Hal yang sama juga diutarakan oleh Serda Hendra Fransisko. Ia mengungkapkan selain menjadi tulang punggung keluarga, kondisi istrinya yang sakit juga diungkitnya.
"Saya membiayai istri saya yang sedang sakit (operasi) tumor otak. Sekarang saya juga tak menerima gaji. Saya menyesal tak ingin mengulanginya lagi. Saya ingin meminta maaf dan memberikan tali asih," pungkas Hendra.
3. Tangis ibu korban pembunuhan di depan Pengadilan Militer, tak terima oditur tuntut ringan 2 prajurit yang bunuh anaknya

Saat sidang pledoi dipadakan, gelombang protes datang dari keluarga korban. Dalam momen ini, mereka juga didampingi puluhan aktivis pembela HAM.
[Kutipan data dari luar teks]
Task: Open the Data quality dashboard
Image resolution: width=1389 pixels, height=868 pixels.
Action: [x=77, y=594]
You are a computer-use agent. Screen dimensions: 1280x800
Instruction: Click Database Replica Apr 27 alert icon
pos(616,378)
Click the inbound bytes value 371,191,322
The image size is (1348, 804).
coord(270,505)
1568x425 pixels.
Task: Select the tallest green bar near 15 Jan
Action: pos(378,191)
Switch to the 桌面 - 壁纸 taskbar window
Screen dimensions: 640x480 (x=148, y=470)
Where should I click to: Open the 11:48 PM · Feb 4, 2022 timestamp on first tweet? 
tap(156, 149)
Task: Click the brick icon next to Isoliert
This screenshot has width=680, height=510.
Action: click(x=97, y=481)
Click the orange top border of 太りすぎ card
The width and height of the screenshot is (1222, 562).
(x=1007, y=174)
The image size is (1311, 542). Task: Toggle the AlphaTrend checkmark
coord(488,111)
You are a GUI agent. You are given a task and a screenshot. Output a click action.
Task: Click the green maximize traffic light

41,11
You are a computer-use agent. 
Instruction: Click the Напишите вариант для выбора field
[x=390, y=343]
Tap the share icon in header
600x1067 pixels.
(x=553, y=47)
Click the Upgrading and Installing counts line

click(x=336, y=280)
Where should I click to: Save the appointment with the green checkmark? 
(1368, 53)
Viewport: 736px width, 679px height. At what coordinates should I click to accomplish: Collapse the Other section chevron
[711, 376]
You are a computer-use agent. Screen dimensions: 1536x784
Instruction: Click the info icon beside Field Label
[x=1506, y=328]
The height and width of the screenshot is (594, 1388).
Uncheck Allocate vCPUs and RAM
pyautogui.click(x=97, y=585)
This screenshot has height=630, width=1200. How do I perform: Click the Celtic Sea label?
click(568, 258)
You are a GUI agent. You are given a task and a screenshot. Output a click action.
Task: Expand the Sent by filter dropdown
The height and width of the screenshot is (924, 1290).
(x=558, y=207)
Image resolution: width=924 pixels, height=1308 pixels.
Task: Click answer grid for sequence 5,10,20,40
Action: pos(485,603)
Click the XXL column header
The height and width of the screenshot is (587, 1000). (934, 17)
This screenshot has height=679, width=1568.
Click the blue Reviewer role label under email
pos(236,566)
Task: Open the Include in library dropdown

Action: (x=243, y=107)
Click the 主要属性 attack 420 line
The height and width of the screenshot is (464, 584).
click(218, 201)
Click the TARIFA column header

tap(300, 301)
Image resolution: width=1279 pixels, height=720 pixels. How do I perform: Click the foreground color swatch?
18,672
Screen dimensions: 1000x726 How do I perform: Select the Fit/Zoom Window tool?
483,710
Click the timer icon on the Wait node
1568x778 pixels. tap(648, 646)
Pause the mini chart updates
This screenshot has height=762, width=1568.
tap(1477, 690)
Bukan tanpa alasan, kedatangan mereka ialah untuk menuntut keadilan atas kasus yang menimpa seorang remaja di bawah umur berinisial MAF. Bagi keluarga, 2 prajurit TNI pelaku penembakan itu dinilai hanya diberikan tuntutan ringan oleh oditur. Di mana dalam sidang sebelumnya, terdakwa Darmen Hutabarat dipidana penjara 18 bulan dan Hendra Manalu dipidana penjara 1 tahun saja.
Keduanya dijerat dengan Pasal 359 Jo Pasal 55 ayat 1 KUHPidana. Bagi massa aksi, hukuman tersebut sangat tidak pantas untuk aksi pembunuhan terhadap anak yang masih berumur 13 tahun.
"Saya tidak terima kalau cuma segitu hukumannya. Kok lebih ringan? Mereka itu membunuh anak saya. Ini gak adil, Pak!" kata Fitriyani selaku ibu MAF sambil menangis di depan Pengadilan Militer.
Sementara itu, massa aksi berkali-kali mencoba masuk karena mereka sama sekali tidak diberikan izin ke dalam. Amarah mereka diiringi aksi simbolik penaburan bunga ke foto para Majelis Hakim.
"Itu hukumannya layak atau tidak? Kami minta tegakkan hukum, tegakkan keadilan bagi pelaku pembunuhan. Pengadilan Militer harusnya berpihak pada rakyat. Jangan membalikkan fakta dan meringankan pelaku. Jangan hanya sesama militer kalian bertindak demikian," pungkas massa aksi.